A Howe scissors roof truss is loaded as shown. Determine force in members DF, DG, and EG.

Fig. P6.57 and P6.58

To determine

The force in the members $DF,DG\text{and }EG$.

Answer to Problem 6.57P

The force in the members $DF,DG\text{and }EG$ are, $10.48\text{kips}$, $3.35\text{kips}$ both of which are compressive forces and $13.02\text{kips}$ which is a tension force respectively.

Explanation of Solution

The Howe scissors roof truss is loaded as shown in the figure. There is load at all the point on the top. The free body diagram of the given arrangement is given by Figure 1.

 

The total load on the truss is given from the figure as,

$\begin{array}{c}\text{Total load}=5\left(1.6\text{kips}\right)+2\left(0.8\text{kips}\right)\\ =9.60\text{kips}\end{array}$

By symmetry the $y$ component of the reaction at $A$ will be half the total load.

$\begin{array}{c}{A}_y=\frac{1}{2}\left(9.60\text{kips}\right)\\ =4.80\text{kips}\end{array}$

From the diagram the sum of the moments in the counter clockwise direction about $G$ is given as,

$\left(0.8\text{kips}\right)\left(24\text{ft}\right)+\left(1.6\text{kips}\right)\left(16\text{ft}\right)+\left(1.6\text{kips}\right)\left(8\text{ft}\right)-A_y\left(24\text{ft}\right)-\frac{8F_{DF}}{\sqrt{8^2+{3.5}^2}}\left(6\text{ft}\right)=0$ (I)
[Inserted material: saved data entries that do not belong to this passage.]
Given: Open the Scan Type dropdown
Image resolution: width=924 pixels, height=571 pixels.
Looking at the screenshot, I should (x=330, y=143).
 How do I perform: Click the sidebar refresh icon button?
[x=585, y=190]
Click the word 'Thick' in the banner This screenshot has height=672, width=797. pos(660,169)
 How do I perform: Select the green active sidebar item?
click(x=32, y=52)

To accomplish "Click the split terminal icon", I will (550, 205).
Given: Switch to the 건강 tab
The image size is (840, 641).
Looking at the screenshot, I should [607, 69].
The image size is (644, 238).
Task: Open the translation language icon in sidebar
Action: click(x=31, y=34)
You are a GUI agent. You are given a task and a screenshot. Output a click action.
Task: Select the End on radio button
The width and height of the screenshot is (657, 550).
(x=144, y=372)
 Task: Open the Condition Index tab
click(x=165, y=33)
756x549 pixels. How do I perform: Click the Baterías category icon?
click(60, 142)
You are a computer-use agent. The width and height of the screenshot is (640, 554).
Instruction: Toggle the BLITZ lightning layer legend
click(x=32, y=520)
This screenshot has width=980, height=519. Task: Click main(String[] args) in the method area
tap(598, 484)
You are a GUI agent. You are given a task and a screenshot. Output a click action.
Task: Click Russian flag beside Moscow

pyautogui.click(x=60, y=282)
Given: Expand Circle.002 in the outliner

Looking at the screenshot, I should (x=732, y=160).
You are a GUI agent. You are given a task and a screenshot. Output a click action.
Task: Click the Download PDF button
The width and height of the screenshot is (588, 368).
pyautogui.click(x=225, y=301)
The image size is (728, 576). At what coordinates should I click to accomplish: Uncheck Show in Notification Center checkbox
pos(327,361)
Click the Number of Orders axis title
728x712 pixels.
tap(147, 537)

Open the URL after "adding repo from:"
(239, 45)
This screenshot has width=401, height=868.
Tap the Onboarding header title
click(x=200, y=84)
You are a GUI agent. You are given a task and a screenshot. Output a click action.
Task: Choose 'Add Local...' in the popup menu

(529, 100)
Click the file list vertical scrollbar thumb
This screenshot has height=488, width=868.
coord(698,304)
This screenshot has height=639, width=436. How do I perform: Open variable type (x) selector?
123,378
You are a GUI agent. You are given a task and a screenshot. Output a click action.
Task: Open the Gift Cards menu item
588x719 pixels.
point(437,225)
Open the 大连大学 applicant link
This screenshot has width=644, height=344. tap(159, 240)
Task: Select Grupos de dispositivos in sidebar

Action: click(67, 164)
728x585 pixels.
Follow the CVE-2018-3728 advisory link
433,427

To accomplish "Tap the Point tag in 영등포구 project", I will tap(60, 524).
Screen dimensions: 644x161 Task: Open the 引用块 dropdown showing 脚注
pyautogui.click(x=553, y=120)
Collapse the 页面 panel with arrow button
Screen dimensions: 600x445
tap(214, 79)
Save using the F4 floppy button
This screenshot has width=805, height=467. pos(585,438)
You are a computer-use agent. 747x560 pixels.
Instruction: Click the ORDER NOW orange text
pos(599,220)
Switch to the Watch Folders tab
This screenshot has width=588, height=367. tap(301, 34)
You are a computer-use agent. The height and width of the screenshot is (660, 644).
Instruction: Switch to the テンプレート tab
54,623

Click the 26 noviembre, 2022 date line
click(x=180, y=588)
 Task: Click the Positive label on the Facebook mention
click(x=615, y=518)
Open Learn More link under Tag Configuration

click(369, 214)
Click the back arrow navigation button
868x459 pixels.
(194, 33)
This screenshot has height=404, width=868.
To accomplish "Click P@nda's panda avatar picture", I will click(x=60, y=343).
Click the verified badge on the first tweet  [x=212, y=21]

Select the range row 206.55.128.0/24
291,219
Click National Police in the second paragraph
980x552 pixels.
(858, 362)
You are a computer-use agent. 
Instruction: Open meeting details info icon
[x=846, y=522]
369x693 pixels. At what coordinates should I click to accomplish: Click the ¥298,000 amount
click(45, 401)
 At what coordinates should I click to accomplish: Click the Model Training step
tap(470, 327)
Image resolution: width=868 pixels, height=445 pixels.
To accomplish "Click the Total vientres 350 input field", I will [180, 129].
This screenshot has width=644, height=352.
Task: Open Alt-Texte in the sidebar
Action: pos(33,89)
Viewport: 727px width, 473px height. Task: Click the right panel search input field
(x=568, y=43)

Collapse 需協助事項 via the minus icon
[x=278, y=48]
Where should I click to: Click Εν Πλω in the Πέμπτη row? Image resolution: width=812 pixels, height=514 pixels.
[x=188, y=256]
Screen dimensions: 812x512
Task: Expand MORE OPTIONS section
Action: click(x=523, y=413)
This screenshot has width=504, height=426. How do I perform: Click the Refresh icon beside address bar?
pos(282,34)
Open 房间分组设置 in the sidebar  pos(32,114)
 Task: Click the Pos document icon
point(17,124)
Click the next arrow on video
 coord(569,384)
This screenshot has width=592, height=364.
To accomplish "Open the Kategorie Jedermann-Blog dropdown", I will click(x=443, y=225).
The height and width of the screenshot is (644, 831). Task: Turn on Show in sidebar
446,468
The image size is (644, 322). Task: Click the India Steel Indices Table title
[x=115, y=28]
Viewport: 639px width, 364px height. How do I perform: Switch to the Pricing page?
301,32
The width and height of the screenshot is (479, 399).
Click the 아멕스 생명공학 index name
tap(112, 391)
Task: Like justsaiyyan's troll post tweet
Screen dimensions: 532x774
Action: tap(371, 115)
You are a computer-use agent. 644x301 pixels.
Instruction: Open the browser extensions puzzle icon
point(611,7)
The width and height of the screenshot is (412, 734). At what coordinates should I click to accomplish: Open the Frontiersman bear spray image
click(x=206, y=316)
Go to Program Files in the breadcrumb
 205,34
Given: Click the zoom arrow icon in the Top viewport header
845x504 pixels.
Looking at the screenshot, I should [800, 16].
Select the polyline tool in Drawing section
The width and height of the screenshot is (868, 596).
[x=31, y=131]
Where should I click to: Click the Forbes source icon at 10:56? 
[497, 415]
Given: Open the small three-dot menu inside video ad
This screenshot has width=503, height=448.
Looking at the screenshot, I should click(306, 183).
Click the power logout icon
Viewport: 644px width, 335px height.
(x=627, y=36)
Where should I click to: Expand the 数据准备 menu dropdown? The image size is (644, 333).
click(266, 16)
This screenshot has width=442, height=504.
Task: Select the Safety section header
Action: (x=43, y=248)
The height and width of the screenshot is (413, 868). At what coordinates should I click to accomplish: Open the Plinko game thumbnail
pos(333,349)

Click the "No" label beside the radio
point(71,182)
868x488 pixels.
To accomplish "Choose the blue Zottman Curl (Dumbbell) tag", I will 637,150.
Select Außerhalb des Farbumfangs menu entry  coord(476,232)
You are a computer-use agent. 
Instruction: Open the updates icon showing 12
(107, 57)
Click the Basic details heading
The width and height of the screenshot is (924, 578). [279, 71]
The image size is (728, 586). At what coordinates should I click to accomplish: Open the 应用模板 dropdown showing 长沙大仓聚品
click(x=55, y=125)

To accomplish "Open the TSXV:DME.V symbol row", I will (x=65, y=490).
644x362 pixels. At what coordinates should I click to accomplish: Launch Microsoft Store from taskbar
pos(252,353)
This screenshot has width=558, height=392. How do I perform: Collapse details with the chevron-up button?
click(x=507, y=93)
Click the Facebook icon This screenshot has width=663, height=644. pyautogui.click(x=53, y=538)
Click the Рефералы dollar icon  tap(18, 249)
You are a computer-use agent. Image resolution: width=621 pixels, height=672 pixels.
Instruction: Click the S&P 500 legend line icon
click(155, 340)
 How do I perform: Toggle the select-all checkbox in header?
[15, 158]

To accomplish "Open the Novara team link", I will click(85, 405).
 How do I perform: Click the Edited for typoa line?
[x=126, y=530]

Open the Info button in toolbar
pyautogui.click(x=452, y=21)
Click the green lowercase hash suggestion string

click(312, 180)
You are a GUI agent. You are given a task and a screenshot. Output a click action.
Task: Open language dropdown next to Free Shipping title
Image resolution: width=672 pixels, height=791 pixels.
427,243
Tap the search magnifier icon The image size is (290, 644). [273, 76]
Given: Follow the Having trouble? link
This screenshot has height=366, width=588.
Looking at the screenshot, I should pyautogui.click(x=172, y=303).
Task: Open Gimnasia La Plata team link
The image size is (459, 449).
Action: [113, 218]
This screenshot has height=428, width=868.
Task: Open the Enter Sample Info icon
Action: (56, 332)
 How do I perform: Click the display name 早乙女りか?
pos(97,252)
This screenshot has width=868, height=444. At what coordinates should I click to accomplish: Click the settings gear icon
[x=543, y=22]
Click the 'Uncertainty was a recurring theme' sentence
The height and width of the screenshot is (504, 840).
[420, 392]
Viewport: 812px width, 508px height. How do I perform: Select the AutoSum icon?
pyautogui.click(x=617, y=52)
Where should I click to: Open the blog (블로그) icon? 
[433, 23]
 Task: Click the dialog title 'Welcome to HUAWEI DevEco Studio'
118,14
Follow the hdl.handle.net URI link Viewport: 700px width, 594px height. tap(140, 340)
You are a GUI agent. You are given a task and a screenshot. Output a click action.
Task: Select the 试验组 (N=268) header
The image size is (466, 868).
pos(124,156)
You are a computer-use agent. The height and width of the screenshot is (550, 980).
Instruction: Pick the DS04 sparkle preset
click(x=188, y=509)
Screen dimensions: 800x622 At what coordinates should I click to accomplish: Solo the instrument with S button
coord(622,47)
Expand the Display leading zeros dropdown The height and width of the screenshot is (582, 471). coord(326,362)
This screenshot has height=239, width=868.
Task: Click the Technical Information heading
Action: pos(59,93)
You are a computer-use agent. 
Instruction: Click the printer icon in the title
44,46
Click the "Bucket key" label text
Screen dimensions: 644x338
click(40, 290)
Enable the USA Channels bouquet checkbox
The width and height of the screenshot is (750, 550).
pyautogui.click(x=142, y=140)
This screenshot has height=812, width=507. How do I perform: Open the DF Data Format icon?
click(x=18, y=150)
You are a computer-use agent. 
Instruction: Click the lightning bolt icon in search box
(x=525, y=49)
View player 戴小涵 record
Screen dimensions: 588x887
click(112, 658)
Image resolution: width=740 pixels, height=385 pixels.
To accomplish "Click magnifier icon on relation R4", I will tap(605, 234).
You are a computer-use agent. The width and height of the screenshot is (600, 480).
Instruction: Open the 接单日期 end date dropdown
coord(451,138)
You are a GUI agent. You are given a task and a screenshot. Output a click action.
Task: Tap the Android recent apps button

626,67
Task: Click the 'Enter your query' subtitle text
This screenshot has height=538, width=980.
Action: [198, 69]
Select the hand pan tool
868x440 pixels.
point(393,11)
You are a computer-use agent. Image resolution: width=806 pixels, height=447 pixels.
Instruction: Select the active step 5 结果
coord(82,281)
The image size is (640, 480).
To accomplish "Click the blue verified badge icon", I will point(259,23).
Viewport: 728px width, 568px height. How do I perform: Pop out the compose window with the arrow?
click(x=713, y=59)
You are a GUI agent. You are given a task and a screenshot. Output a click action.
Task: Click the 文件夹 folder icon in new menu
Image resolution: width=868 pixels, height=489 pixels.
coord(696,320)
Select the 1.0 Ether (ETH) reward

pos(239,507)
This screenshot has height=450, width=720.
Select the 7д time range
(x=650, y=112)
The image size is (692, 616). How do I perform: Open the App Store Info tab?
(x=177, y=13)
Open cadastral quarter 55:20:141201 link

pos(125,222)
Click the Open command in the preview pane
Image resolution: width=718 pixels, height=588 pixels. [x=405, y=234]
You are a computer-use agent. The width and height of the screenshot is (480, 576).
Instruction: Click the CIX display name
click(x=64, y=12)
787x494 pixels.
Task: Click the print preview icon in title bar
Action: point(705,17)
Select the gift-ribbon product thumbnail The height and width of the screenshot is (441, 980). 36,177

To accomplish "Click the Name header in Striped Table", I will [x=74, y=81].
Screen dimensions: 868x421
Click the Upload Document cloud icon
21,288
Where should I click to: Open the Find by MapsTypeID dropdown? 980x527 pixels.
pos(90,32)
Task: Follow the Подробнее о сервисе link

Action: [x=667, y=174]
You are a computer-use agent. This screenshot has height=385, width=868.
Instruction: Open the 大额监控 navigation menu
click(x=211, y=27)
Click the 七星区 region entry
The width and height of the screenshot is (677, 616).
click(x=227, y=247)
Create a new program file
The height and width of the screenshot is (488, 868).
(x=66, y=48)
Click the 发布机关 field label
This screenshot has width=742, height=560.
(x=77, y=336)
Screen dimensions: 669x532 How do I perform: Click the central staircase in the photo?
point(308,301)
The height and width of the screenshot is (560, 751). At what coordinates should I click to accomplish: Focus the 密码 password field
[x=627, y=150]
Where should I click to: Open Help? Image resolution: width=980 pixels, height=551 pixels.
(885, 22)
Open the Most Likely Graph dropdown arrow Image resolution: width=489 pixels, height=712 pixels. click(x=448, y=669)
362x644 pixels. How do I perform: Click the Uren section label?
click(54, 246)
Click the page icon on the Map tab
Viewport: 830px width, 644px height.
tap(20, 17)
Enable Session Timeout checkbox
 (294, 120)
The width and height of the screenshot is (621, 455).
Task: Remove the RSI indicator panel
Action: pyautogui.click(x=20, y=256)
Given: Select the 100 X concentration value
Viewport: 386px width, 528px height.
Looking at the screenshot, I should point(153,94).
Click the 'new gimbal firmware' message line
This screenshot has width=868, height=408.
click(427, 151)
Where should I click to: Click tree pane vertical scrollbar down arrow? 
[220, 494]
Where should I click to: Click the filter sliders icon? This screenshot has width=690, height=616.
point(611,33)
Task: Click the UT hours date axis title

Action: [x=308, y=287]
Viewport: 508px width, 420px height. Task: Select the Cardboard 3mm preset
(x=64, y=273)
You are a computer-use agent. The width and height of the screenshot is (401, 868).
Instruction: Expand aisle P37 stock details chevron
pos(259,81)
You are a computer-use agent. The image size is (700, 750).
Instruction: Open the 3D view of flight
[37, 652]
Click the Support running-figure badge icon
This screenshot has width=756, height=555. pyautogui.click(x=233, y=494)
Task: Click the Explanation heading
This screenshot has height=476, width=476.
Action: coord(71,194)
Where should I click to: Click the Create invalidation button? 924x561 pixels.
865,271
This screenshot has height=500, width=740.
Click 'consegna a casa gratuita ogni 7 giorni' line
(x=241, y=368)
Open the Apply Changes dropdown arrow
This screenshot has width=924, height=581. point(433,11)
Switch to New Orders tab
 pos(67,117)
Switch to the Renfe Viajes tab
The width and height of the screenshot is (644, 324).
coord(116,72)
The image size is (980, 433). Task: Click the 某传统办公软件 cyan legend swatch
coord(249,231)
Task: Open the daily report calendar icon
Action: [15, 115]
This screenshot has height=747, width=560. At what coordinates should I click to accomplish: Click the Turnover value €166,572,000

From the diagram the sum of the moments in the counter clockwise direction about $A$ is given as,

$-\left(1.6\text{kips}\right)\left(8\text{ft}\right)-\left(1.6\text{kips}\right)\left(16\text{ft}\right)-\frac{2.5F_{DG}}{\sqrt{8^2+{2.5}^2}}\left(16\text{ft}\right)-\frac{8F_{DG}}{\sqrt{8^2+{2.5}^2}}\left(7\text{ft}\right)=0$ (II)

From the diagram the sum of the moments in the counter clockwise direction about $H$ is given as,

$\left(0.8\text{kips}\right)\left(16\text{ft}\right)+\left(1.6\text{kips}\right)\left(8\text{ft}\right)-A_y\left(16\text{ft}\right)-\frac{8F_{EG}}{\sqrt{8^2+{1.5}^2}}\left(4\text{ft}\right)=0$ (III)

Conclusion:

Solve for $F_{DF}$ from (I) by substituting $4.80\text{kips}$ for $A_y$.

$\begin{array}{c}\left(0.8\text{kips}\right)\left(24\text{ft}\right)+\left(1.6\text{kips}\right)\left(16\text{ft}\right)+\left(1.6\text{kips}\right)\left(8\text{ft}\right)-\left(4.80\text{kips}\right)\left(24\text{ft}\right)-\frac{8F_{DF}}{\sqrt{8^2+{3.5}^2}}\left(6\text{ft}\right)=0\\ F_{DF}=-10.48\text{kips}\end{array}$

Solve for $F_{DG}$ from (II).

$\begin{array}{c}-\left(1.6\text{kips}\right)\left(8\text{ft}\right)-\left(1.6\text{kips}\right)\left(16\text{ft}\right)-\frac{2.5F_{DG}}{\sqrt{8^2+{2.5}^2}}\left(16\text{ft}\right)-\frac{8F_{DG}}{\sqrt{8^2+{2.5}^2}}\left(7\text{ft}\right)=0\\ F_{DG}=-3.35\text{kips}\end{array}$

Solve for $F_{DF}$ from (III) by substituting $4.80\text{kips}$ for $A_y$.

$\begin{array}{c}\left(0.8\text{kips}\right)\left(16\text{ft}\right)+\left(1.6\text{kips}\right)\left(8\text{ft}\right)-\left(4.80\text{kips}\right)\left(16\text{ft}\right)-\frac{8F_{EG}}{\sqrt{8^2+{1.5}^2}}\left(4\text{ft}\right)=0\\ F_{EG}=+13.02\text{kips}\end{array}$

Therefore, the force in the members $DF,DG\text{and }EG$ are, $10.48\text{kips}$, $3.35\text{kips}$ both of which are compressive forces and $13.02\text{kips}$ which is a tension force respectively.